Re: [isabelle] Length of Proofs
Lawrence Paulson wrote:
There is no doubt that the APIs have changed rapidly over the years, in large part to accommodate user requests (in particular, for all declarations to work within locales). It certainly does make life difficult for developers.
There is a significant philosophical difference between Isabelle and HOL. I had always intended (perhaps even in 1986) that users should not have to write code in order to prove theorems. So I had no difficulty with a non-programmable notation for proofs, especially structured proofs, which (once you get the hang of them) make complicated proofs easier to write, understand and modify.
This being so, it's very fortunate that you did such a good job of
producing a programmable notation for proofs, in which one can write
code in order to prove theorems, when necessary (granted that it's
mostly not necessary).
Given that in HOL (as in Isabelle, both pre and post Isar) one can
always use proof procedures coded by someone else, this seems to sum up
to saying that Isabelle/Isar is like HOL, minus the capacity to code
one's own proof procedures, plus -- what ??
Mike Gordon expressed the difference between HOL and Isabelle succinctly: HOL can be seen as an API for coding proof procedures, while Isabelle is an interactive theorem prover that you use right out of the box. I know that this doesn't help at all with your situation.
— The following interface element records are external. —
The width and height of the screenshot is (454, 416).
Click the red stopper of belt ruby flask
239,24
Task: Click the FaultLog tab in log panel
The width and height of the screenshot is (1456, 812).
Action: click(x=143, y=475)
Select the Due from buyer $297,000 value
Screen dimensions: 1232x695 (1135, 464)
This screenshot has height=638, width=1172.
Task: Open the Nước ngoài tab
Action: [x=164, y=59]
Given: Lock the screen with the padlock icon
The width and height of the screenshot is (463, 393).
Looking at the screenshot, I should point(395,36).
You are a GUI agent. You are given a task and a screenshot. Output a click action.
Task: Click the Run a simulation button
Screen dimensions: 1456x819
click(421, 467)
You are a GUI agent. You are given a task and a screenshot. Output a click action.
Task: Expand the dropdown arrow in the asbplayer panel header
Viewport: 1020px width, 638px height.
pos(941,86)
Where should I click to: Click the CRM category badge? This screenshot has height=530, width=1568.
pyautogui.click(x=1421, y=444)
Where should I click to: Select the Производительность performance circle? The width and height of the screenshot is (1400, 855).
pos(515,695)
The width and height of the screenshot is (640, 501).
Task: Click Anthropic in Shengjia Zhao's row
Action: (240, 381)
On 21 Nov 2012, at 02:50, Jeremy Dawson <jeremy at rsise.anu.edu.au> wrote:
I don't suppose the legacy code simply can't be ported, any more than it can't be translated into HOL. But when I started to port it from Isabelle2005 to Isabelle2007 (still using ML tactics) I quickly gave up. I expect it would be much worse now.
And although it seems as though the documentation is more extensive now than it was then, to learn Isar I would anticipate having some questions. And the sort of answers I've had in the past to questions ("look at Makarius's thesis") aren't encouraging. The point is that to contemplate converting everything to Isar I need to _know_ that help will be available.
And anyway, what is the point of a system where you write tactics and then wrap them up as required to give them the type required by method_setup, rather than just write tactics? (This is of course a question to which the answer might be apparent if there was a more accessible description of the structure of an Isar proof than Makarius's thesis). Or learning something as totally weird as the grammar of the Isar language?
Lawrence Paulson wrote:
I think it's a great pity that you are using such an elderly version of Isabelle.
If you have a lot of legacy code that simply can't be ported, or an application where it works really well, okay. But for general proofs, there is simply no comparison between the Isabelle of today and one that is seven years old. Sledgehammer, counterexample finding, a very powerful function definition package, lots and lots of AFP theories… You shouldn't forego all of those.